Mar 17, 2025

MongoDB Replica Set: High Availability, Elections & Read Preference

nosql mongodb database high-availability replication

Prerequisites: Understanding of MongoDB basics. See NOSQL 02 MongoDB Basics.

A Replica Set is MongoDB’s built-in high availability solution — multiple copies of your data with automatic failover.

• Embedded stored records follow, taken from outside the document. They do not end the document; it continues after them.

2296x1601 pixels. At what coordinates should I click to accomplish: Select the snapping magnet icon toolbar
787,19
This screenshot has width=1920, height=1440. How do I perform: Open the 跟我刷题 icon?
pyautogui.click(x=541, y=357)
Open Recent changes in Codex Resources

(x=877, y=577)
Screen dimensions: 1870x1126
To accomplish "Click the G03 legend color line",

Part A: Replica Set Architecture

1. What is a Replica Set?

A group of MongoDB servers that maintain the same data set, providing:

Redundancy (data safety)
High Availability (automatic failover)
Read Scaling (read from secondaries)

graph TD
    subgraph "Replica Set (3 members)"
        P[Primary<br/>Read + Write]
        S1[Secondary 1<br/>Read Only]
        S2[Secondary 2<br/>Read Only]
    end
    
    P -->|Replicates| S1
    P -->|Replicates| S2
    
    APP[Application] -->|Write| P
    APP -.->|Read| S1
    APP -.->|Read| S2
    
    style P fill:#27ae60,color:#fff
    style S1 fill:#3498db,color:#fff
    style S2 fill:#3498db,color:#fff

2. Member Roles

Role	Can Vote?	Can Become Primary?	Purpose
Primary	✅	(current)	Handles all writes
Secondary	✅	✅	Maintains copy, can serve reads
Arbiter	✅	❌	Vote only, no data
Hidden	✅	❌	Backup/reporting, invisible to apps
Delayed	✅	❌	Time-delayed copy (recover from mistakes)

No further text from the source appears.